*PROBLEM DETAILS*
Return verbatim the line containing "Select 'Diverse Global" together with all lines that follow it, through the end of the records.

(Collected data)
==========
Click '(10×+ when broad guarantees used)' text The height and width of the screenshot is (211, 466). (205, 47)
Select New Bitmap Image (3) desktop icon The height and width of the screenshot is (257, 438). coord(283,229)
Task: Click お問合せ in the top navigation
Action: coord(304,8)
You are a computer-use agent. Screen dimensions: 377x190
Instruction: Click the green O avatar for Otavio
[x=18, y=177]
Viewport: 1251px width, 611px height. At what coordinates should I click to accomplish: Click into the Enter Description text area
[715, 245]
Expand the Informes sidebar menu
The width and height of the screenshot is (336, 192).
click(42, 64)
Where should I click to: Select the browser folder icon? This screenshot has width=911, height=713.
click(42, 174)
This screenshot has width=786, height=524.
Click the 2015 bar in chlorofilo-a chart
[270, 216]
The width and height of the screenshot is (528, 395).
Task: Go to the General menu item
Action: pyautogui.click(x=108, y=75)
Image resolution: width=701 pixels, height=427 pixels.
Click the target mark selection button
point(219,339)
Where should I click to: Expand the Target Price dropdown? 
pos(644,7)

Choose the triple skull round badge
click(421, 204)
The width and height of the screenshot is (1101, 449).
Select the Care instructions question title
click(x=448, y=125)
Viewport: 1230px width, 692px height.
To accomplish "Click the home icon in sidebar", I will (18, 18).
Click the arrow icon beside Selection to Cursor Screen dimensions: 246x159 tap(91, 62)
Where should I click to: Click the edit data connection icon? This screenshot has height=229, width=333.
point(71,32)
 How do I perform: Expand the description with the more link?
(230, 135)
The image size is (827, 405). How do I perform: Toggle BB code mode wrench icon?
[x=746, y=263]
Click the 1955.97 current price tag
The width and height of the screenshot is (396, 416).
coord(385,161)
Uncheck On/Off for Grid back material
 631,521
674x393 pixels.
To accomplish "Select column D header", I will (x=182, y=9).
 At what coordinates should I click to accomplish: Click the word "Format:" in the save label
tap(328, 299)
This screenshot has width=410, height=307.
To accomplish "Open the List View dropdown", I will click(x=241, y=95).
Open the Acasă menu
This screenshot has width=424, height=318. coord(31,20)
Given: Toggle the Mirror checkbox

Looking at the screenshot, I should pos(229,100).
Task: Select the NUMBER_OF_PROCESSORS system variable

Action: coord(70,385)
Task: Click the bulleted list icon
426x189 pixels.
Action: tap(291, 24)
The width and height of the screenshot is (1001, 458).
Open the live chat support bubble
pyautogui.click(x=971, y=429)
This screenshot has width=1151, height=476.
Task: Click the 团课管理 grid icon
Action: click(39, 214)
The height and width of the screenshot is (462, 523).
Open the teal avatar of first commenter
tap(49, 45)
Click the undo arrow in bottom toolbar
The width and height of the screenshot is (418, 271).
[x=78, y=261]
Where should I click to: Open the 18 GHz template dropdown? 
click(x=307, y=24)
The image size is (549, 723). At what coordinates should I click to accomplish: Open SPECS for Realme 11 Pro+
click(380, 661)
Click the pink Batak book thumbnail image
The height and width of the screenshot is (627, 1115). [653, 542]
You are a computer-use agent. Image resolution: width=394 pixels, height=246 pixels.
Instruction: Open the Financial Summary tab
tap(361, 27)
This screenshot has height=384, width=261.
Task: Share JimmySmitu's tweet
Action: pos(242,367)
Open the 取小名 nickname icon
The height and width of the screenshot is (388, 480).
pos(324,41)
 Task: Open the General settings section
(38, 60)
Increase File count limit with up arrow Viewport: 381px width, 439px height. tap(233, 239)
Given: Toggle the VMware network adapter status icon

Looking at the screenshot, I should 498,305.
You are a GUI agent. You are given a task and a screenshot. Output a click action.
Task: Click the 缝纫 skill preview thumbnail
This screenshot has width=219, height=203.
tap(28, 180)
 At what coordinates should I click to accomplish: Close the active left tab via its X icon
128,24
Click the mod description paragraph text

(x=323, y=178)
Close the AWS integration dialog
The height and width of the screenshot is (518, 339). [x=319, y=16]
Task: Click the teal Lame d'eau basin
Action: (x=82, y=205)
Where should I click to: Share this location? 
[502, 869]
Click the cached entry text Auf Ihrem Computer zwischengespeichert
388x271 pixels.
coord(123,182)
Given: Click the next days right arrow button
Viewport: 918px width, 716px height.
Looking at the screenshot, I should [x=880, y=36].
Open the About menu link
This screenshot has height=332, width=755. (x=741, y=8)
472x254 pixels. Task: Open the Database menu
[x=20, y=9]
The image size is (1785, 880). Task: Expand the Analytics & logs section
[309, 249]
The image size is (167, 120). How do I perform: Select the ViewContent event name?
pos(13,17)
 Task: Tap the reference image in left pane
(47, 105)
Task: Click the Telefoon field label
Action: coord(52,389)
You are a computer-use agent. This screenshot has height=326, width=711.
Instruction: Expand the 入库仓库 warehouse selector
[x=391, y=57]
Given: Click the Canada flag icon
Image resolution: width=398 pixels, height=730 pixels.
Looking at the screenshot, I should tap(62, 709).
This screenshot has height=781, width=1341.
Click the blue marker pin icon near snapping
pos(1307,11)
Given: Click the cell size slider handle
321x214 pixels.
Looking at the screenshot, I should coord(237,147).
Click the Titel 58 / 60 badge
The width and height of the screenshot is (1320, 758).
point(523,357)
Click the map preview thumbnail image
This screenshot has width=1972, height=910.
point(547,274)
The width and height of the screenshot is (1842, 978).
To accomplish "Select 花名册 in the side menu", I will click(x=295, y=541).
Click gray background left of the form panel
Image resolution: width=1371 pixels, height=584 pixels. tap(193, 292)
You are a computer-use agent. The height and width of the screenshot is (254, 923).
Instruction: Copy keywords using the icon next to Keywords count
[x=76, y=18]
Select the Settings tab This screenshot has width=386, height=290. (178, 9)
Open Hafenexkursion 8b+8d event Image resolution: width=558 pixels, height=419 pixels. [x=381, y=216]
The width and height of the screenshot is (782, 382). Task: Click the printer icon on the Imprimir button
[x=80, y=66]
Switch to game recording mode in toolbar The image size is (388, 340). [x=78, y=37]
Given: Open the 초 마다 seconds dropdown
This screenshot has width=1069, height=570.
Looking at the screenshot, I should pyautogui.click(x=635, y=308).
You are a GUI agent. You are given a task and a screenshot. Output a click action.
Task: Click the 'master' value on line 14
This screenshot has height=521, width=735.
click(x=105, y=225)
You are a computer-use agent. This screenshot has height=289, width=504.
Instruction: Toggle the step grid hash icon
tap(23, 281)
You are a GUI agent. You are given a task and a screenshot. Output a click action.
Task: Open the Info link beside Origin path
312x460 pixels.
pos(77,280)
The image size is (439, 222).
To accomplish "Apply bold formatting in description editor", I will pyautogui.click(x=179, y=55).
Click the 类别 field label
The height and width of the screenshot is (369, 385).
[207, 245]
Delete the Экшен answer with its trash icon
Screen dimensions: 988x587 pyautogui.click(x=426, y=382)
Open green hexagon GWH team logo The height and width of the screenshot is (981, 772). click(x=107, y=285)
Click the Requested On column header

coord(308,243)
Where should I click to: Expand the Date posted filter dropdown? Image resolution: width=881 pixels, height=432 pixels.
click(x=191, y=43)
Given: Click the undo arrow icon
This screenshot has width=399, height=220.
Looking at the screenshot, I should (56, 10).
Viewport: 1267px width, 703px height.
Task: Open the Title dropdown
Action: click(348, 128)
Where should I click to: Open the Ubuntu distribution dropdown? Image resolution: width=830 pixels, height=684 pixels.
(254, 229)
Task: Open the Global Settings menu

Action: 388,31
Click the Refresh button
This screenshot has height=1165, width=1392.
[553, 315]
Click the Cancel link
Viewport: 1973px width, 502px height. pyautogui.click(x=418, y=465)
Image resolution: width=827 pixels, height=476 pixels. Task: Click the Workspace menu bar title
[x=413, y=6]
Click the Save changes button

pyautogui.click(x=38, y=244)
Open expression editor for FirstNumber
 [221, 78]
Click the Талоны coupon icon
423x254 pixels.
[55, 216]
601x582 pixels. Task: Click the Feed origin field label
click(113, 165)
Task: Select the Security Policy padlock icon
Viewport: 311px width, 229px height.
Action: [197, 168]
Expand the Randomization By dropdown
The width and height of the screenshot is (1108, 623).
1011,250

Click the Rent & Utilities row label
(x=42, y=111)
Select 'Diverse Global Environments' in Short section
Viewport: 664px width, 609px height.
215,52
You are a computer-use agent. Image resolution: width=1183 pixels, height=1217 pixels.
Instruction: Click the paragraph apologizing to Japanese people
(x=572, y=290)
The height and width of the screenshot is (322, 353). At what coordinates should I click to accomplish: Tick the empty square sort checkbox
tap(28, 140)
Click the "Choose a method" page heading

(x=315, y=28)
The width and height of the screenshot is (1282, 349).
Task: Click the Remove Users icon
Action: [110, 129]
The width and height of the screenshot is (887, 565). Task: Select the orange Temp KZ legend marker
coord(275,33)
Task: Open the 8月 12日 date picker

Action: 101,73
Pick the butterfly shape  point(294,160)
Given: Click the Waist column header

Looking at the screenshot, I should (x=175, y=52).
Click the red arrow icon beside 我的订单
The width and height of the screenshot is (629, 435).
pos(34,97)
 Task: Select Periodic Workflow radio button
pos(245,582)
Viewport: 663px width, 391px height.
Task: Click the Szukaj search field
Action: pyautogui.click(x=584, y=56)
==========
*THE ANSWER*
Select 'Diverse Global Environments' in Short section
Viewport: 664px width, 609px height.
215,52
You are a computer-use agent. Image resolution: width=1183 pixels, height=1217 pixels.
Instruction: Click the paragraph apologizing to Japanese people
(x=572, y=290)
The height and width of the screenshot is (322, 353). At what coordinates should I click to accomplish: Tick the empty square sort checkbox
tap(28, 140)
Click the "Choose a method" page heading

(x=315, y=28)
The width and height of the screenshot is (1282, 349).
Task: Click the Remove Users icon
Action: [110, 129]
The width and height of the screenshot is (887, 565). Task: Select the orange Temp KZ legend marker
coord(275,33)
Task: Open the 8月 12日 date picker

Action: 101,73
Pick the butterfly shape  point(294,160)
Given: Click the Waist column header

Looking at the screenshot, I should (x=175, y=52).
Click the red arrow icon beside 我的订单
The width and height of the screenshot is (629, 435).
pos(34,97)
 Task: Select Periodic Workflow radio button
pos(245,582)
Viewport: 663px width, 391px height.
Task: Click the Szukaj search field
Action: pyautogui.click(x=584, y=56)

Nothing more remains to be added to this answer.